In the lambent haze of the afternoon, the streets melt away by pedalling feet. Cinema Mignon disappears on the right-hand side, via Porta. S. Pietro swiftly transitions into via Carlo Mayr with its bars, greengrocers and soporific corner shops, until finally, one exits onto via XX Settembre. Recalling the way from Studio Carmelino to the National Archeological Museum in Ferrara, in my mind’s eye, the sun is always set at four or five o’clock in the afternoon when the museum opens anew after its lunchtime respite.
Kept behind wrought iron gates, the National Archeological Museum is housed in a former Renaissance palazzo constructed in 1495 by the much-lauded Ferrarese architect and military engineer Biagio Rossetti. In charge of designing the ‘Herculanean Addition,’ some theorists argue this urban extension renders Ferrara the first ‘modern’ city. The double loggia of the Courtyard of Honour opens up to the visitor, with white sculptural decorations and a portico revealing a sliver of the labyrinthine garden at the back. Although formed by the diplomatic and political relations of the Renaissance, the Archeological Museum of Ferrara straddles several dynamic moments in history, which for the sake of this text, are brought forward in light of its collection from the Etruscan civilization of Spina and the Fascist appropriation of this heritage to legitimise its sovereign rule.
The Fascist reorganisation of the countryside outside of Ferrara established a polycephalous extension of the fortressed city. An industrial zone was established in the late 1920s north of the historical centre, as part of Benito Mussolini’s ‘Battle for Land.’ Earlier in 1922, the marshes drained around the site of Spina came to reveal the archeological remnants of an Etruscan community.
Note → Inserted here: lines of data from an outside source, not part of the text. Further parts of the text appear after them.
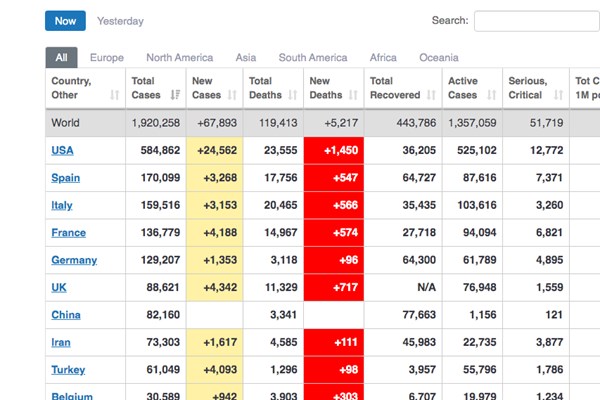Image resolution: width=600 pixels, height=400 pixels.
Task: Open the North America tab
Action: [x=179, y=58]
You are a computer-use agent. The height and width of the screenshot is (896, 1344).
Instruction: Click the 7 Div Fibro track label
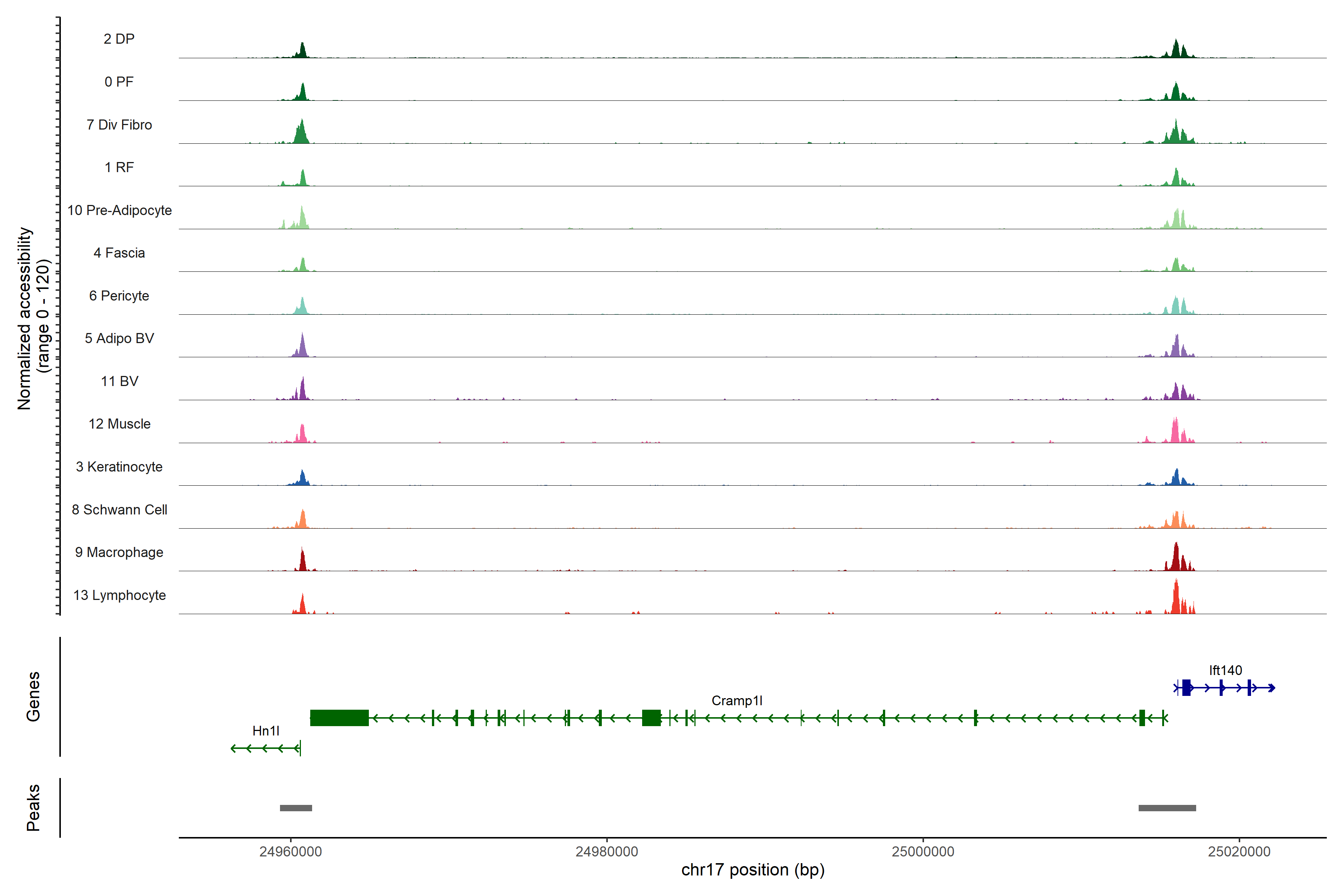tap(119, 125)
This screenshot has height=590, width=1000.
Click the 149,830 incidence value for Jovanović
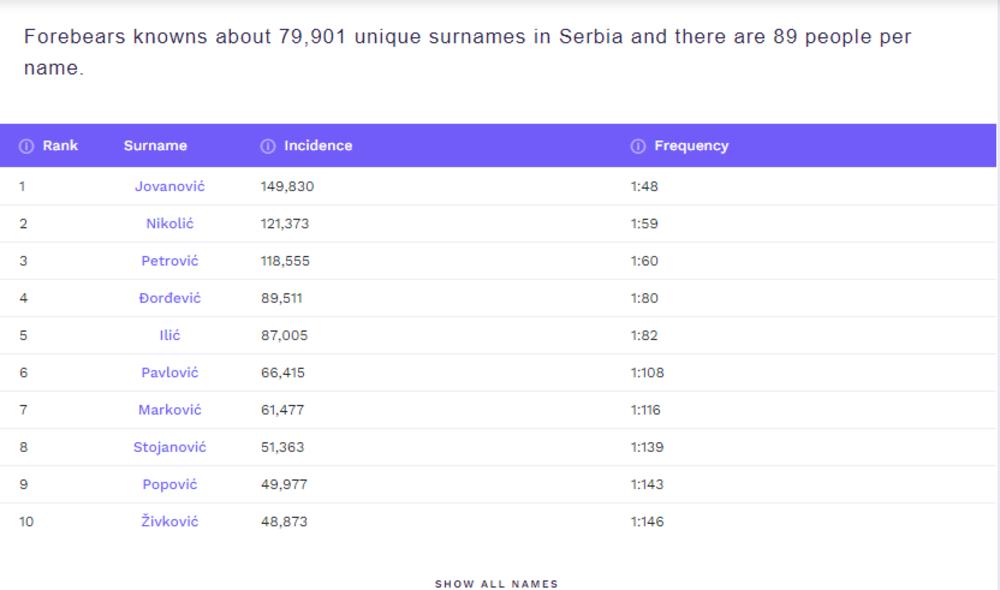[287, 186]
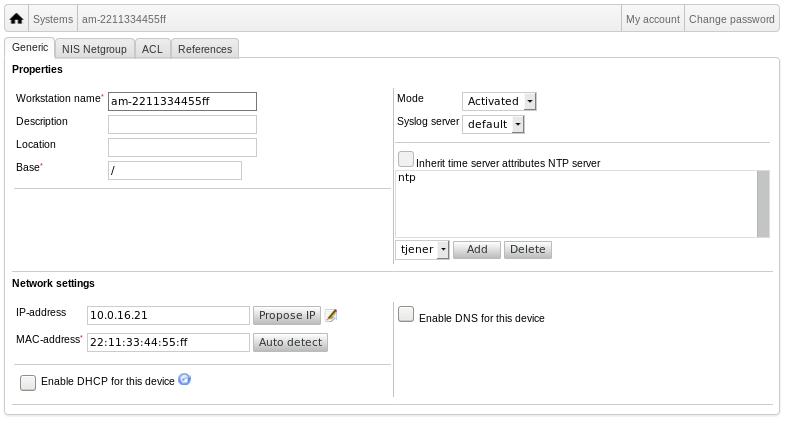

This discovery was instrumentalised by the Fascist government and propelled the city of Ferrara to house the archeological treasures of the Tyrrhenian necropolis.
Little more than a decade later, in 1935, the Hall of Maps was revealed to inaugurate the Etruscan collection. The Archeological Museum proposes several instances in which, as a site, it was formulated to operate as an ideological vehicle for driving Fascist policies. The Hall of Maps at the museum is but one example of how the museum exemplifies how ocularcentric modes of visualising national heritage, geography and politics are at work within the museum and history of Spina. The discovery of the archeological site was premised upon aerial photography, where – from a bird’s eye perspective – the faint, ghost-like lines of settlements and burial grounds came to reveal the locus of the necropolis in the Comacchio region.
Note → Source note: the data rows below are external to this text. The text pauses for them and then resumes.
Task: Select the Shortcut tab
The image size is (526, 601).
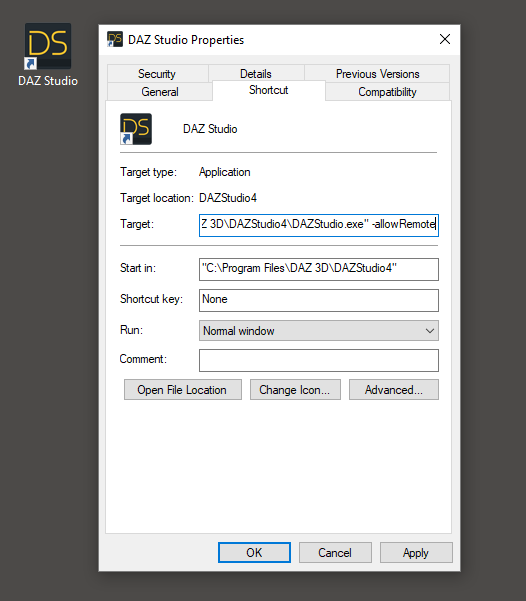Action: pyautogui.click(x=269, y=90)
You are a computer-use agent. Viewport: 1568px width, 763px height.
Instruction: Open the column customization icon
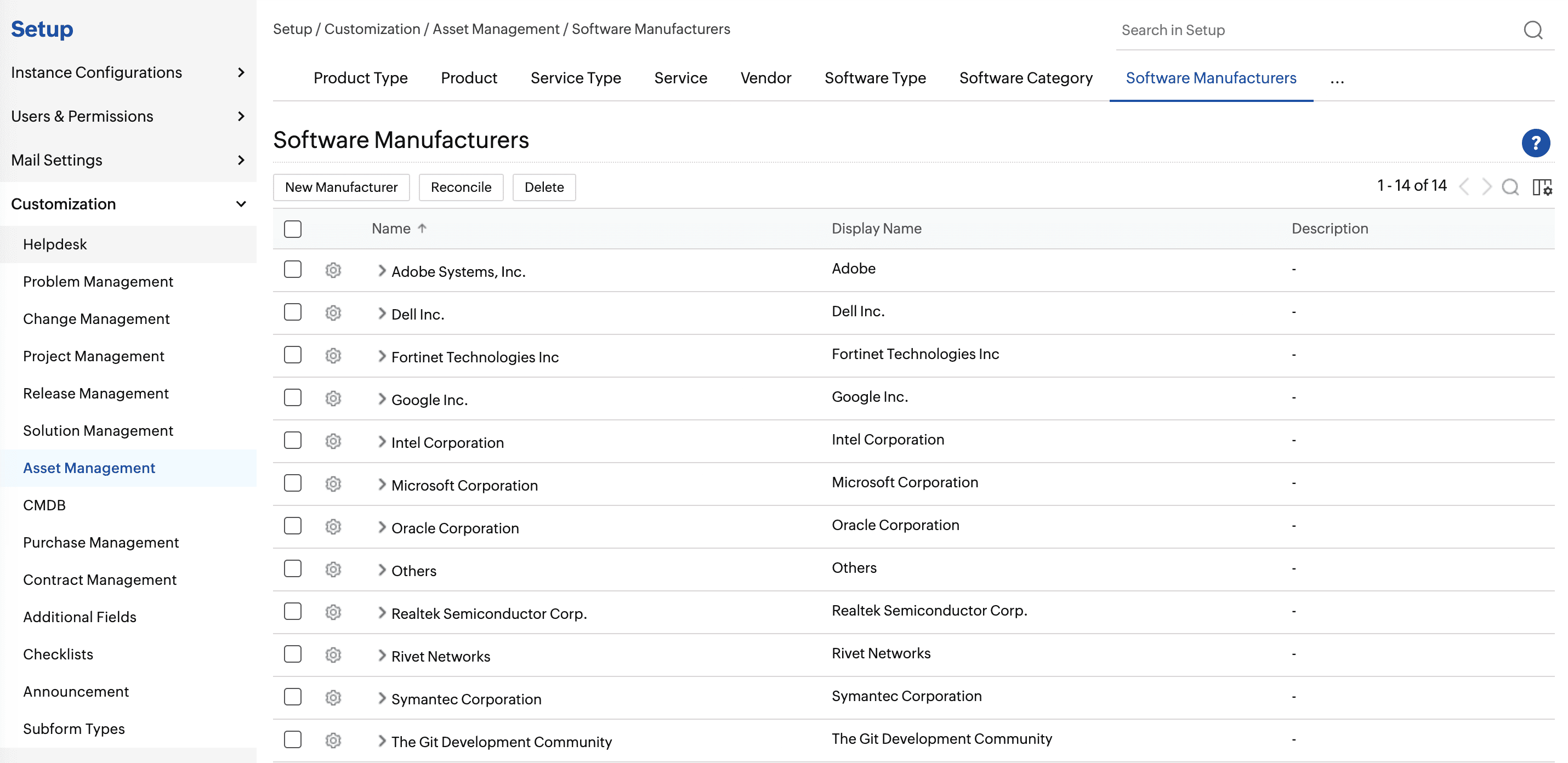pyautogui.click(x=1541, y=187)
Salvatore Aurigemma, the first director of the museum, commissioned the frescoes in the Hall of Maps to promote the Fascist mythologisation of descendance from the Etruscans and connection to the ancient Roman empire. Here too, the aerial viewpoint comes into play – a panoramic array of historical and military atlases serve to illustrate the maximum expansions of Etruscan territories within the region in the fifth century BC.
*The National Archeological Museum was explored during Ferrara Residency 2017 and 2018, which were organised by the cultural association resina.